The pro-investor rhetoric may continue, but the anti-investor reality is what will continue to be a problem for the Buhari Administration – not to mention the fiscal crisis engulfing the government – as it seeks foreign investors to invest in the power generation sector and to eliminate gas flaring.

Future investors do not need a crystal ball to understand the dangers of investing in Nigeria: they need only see how Nigeria has turned against P&ID.

Conveniently, AG Malami’s wild allegations of fraud date back precisely to when Nigeria lost in court and P&ID was given the ability to enforce its legal rights. Since that date, in August 2019, the Buhari Administration has left out no trick in the authoritarian playbook: arbitrary detentions; forced confessions; witness coercion; sham charges; show trials; muzzling media; the list goes on.

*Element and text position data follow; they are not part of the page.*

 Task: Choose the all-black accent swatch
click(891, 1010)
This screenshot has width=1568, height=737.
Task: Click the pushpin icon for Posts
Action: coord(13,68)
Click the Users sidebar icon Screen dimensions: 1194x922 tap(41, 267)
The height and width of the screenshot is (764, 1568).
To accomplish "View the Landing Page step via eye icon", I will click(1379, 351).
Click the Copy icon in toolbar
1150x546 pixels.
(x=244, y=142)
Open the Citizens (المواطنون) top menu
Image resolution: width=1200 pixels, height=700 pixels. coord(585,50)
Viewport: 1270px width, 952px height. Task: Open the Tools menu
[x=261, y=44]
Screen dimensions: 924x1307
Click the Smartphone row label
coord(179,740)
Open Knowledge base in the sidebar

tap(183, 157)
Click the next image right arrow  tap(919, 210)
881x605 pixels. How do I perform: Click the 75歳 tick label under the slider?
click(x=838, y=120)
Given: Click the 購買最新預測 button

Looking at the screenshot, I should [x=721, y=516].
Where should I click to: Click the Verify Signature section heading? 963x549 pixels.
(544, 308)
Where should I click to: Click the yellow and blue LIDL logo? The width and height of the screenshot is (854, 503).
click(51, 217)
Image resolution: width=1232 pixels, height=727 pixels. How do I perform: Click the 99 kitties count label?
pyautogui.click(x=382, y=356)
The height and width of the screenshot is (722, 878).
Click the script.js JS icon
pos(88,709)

The list includes, of course, the willful misrepresentation of the ongoing legal processes in London. For example, a recent opinion editorial from AG Malami himself implied that the English Commercial Court had endorsed Malami’s fraud claims. He states the judge noted that the evidence was “seismic.” In fact, Malami has deliberately and provocatively quoted the Judge wholly out of context, by omitting the words “if true” from the sentence. The English Judge, in reality, gave no indication of either his support or opposition to the claims of AG Malami. Misrepresenting and misquoting Judges is not a good look for Malami’s reputation as a supposed officer of the law. What other legal conventions is he disregarding?

In the very same op-ed, Malami claims that as a result of their “investigation,” they uncovered that a government official was handed “a bag of cash to help secure the deal” by Michael Quinn. Some news outlets quickly wrote as if this claim were an incontrovertible fact. Yet, Malami’s own witness statement to the English Court makes it clear this statement was made “following a revocable plea bargain” in favour of the accused former official.  In other words, the evidence is from a witness whose future freedom depends on the whim of Nigeria’s attorney general. This entire claim is a fairy-tale, and the circumstances under which it was procured should be viewed with extreme scepticism.

This is especially true because the investigating body, the Economic Financial Crimes Commission (EFCC) report, on which the AG’s witness statement is based, is widely seen as a tool to persecute political adversaries and opponents of the Buhari administration. 

For example, Grace Taiga, an ailing, Christian senior citizen and former public servant, who witnessed the signing of the Gas Supply and Processing Agreement was held under deteriorating conditions and was denied both adequate medical care and adequate access to legal representation during her detainment under EFCC custody. Only after international condemnation did AG Malami provide her access to a prison hospital for urgent medical care.

Foreign investment and the rule of law: Those are two crucial elements to improving an economy and indeed a society. It bodes ill for Nigerians that the Buhari Administration is doing all it can to undermine these fundamental pillars.